GetJava Download Button XML Feed
All | About | Flying | General | Java | Solaris 10
20070411 Wednesday April 11, 2007

Tiered Compilation - issues

 

I got a comment in my last entry about tiered compilation that I'd like to respond. It is more convenient (and obvious) to do it here. Here is the comment: 

Can I try to understand better your "as it works now tiered tends to do too much compilation" comment?

Do you mean that HotSpot currently attempts to compile code prematurely but that that tendency is counterbalanced in practice by the compilations being queued and thus delayed? If so, can't the compilation threshold just be put back a little to achieve the same overall where there is less queueing (more CPUs)?

Or do you mean that you see the compilation taking CPU resources away from the app itself where that may not have been the best choice? Does that still apply where the app is not able to use all the available CPU resource at the time, eg not being threaded enough to use all cores in a Niagara CPU?

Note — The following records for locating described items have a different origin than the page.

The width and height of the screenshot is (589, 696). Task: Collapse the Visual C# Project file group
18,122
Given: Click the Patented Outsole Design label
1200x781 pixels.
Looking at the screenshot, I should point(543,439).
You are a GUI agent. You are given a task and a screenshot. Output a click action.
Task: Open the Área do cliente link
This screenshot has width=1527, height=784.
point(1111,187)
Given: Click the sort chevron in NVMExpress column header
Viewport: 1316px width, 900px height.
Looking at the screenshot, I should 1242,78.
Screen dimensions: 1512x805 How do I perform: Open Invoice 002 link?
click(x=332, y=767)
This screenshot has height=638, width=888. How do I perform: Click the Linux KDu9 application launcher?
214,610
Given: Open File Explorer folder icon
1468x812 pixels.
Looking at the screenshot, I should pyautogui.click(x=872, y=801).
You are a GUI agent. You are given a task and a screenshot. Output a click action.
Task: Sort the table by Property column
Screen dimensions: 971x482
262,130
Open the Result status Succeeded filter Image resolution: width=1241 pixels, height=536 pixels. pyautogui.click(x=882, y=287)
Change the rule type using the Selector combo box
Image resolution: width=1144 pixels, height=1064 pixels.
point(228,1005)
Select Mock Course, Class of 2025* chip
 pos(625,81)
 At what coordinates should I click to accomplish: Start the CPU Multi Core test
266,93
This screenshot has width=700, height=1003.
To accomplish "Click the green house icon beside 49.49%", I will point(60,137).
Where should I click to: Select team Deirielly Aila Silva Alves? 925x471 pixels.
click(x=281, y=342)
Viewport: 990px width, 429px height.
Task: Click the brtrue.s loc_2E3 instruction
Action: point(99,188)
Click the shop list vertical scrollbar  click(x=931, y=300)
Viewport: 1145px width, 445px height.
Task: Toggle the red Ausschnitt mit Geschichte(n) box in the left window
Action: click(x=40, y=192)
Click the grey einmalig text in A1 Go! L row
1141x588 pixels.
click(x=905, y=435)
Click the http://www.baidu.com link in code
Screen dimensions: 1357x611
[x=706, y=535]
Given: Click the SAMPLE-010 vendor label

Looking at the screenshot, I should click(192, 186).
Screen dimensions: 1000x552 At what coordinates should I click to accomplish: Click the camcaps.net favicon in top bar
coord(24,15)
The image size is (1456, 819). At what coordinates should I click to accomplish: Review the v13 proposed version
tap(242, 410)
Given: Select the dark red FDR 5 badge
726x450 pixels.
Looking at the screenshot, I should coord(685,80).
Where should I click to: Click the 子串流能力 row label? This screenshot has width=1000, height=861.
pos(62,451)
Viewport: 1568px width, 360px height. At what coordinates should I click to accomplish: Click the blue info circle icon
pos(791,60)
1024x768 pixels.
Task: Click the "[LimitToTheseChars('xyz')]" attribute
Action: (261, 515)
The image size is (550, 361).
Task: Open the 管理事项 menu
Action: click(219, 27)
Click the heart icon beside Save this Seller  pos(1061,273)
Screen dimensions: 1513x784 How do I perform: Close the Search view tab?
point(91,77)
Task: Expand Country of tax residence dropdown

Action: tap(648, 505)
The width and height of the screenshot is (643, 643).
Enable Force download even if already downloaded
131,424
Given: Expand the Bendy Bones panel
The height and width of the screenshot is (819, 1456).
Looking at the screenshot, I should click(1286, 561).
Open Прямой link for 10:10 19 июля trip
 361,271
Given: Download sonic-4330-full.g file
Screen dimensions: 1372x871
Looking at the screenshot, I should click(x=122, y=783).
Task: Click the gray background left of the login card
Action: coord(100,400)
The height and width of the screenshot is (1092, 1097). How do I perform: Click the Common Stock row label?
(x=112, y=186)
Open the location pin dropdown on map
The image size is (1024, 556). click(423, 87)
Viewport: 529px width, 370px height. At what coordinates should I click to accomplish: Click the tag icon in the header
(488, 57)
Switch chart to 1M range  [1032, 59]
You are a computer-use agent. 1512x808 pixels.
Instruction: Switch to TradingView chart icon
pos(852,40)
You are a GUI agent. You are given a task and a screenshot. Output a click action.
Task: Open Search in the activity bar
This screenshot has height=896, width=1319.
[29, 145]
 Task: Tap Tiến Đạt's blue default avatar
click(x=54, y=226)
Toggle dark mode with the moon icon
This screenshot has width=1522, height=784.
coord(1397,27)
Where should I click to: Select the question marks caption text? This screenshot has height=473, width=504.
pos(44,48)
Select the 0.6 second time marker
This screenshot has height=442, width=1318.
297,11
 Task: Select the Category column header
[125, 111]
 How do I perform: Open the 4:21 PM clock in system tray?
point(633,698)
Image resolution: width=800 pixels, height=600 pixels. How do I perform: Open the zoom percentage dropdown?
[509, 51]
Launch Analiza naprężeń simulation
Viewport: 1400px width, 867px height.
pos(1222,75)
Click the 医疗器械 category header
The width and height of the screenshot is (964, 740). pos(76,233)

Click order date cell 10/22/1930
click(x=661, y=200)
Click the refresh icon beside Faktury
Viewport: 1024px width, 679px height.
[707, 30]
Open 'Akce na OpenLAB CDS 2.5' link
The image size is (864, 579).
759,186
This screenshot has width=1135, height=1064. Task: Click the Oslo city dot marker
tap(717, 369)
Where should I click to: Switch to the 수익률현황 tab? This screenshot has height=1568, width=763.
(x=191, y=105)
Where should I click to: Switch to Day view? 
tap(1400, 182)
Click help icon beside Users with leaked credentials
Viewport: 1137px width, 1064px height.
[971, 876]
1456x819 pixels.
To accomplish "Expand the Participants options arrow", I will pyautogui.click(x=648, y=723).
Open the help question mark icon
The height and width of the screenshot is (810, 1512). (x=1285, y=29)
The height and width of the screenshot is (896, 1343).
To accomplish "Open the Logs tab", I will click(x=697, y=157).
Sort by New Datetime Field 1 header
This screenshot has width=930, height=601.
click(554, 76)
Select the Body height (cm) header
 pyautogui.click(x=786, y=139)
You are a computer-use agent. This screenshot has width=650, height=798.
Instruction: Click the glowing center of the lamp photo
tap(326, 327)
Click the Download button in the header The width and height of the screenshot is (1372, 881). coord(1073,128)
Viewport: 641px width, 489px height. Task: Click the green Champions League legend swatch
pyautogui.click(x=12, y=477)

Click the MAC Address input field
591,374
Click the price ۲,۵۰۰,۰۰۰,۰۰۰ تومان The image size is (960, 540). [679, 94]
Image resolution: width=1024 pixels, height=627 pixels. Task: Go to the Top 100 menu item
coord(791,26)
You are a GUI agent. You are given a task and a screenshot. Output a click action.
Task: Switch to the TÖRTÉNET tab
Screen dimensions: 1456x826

So part of the problem is as Damon surmised in the first question, but there is more to it than that. If you don't adjust the thresholds (Tier2CompileThreshold) you'll certainly do too much compilation because even though that threshold matches what server normally used the counters are being incremented by compiled code and not the interpreter and since the compiled code is faster than the interpreter we can hit the limit quicker. The counters do get decayed every so often but in a sense we lengthened that decay time period by running faster code. So without any adjustment you'll see a lot more server compiles queue for the same elapsed time in you app. lifetime. My experiments show that around 35k-40k is a better than 10k value which will be default in b12. Keeping the threshold working as expected in the default (tiered compilation off) kept the tier2 threshold at this low value.

But there is more going on than that. So other issues have to do with how profile data is collected and how the counters work. In the current world (not my development code) the counters are used as triggers and as measures of execution counts. These work against each other because of how the triggers are implemented. So the execution counts we get are kind of blurry. Also because of the speed of the interpreter we don't normally collect full profile data (what we call MDO data) until after a method has warmed up to a degree. This keeps us from slowing everything that gets interpreted when we only need data for hot methods. This also tends to (and not entirely by design I think) cause us not to see transients as the system starts up.

Well in the current (B12) tiered mode we collect MDO data in every c1 (client compiler) compiled method. So this causes us to see different profile data than we used to see. As it turns out this has more of an effect than you might expect. One of the most important optimizations that the compiler does is inlining a virtual call. Because of profiling data we can see, to a degree, that a call site has a single receiver object type so we can inline the called method based on that observation. It is not unusual, unfortunately, to see a call site change its properties about the receiver type with the initialization of the jdk essentially poluting the data for what is typical for the app.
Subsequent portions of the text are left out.